### Task directions
Copy out the text lines in each of the rows below word for word, without the pictures.

### Task data
>>>
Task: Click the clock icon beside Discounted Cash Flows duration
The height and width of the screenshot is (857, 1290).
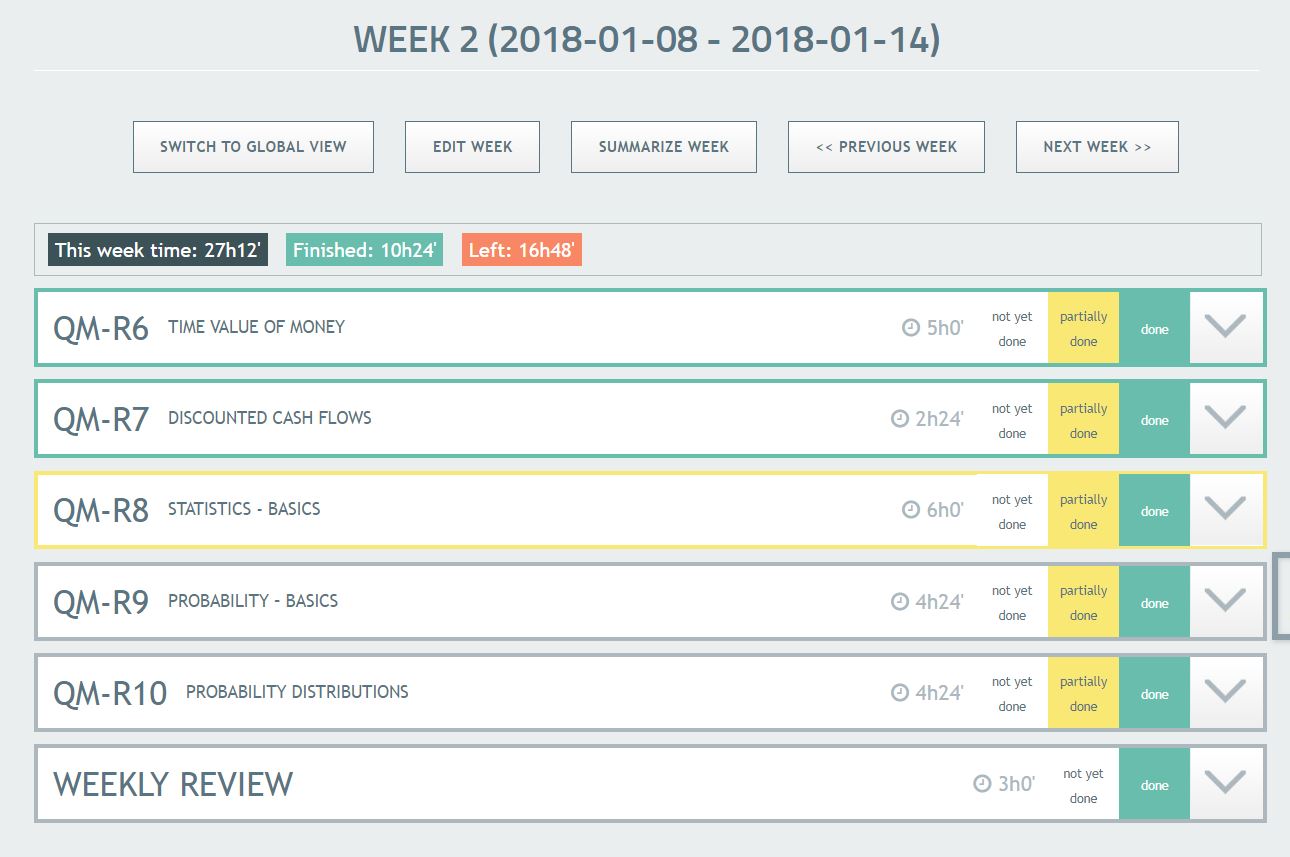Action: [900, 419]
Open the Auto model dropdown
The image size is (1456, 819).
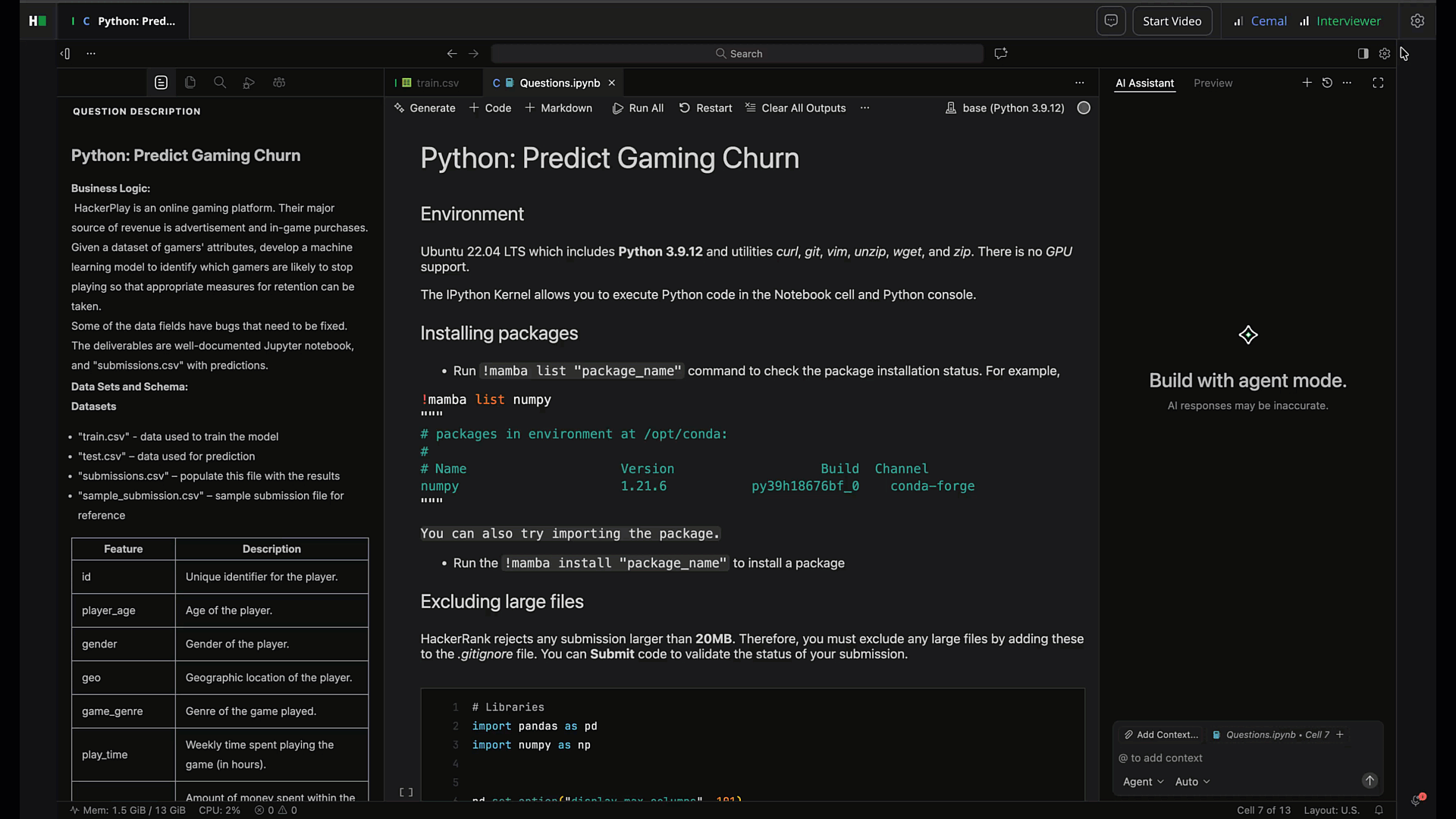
<<<
### Answer in full
Task: Click the clock icon beside Discounted Cash Flows duration
The height and width of the screenshot is (857, 1290).
Action: [900, 419]
Open the Auto model dropdown
The image size is (1456, 819).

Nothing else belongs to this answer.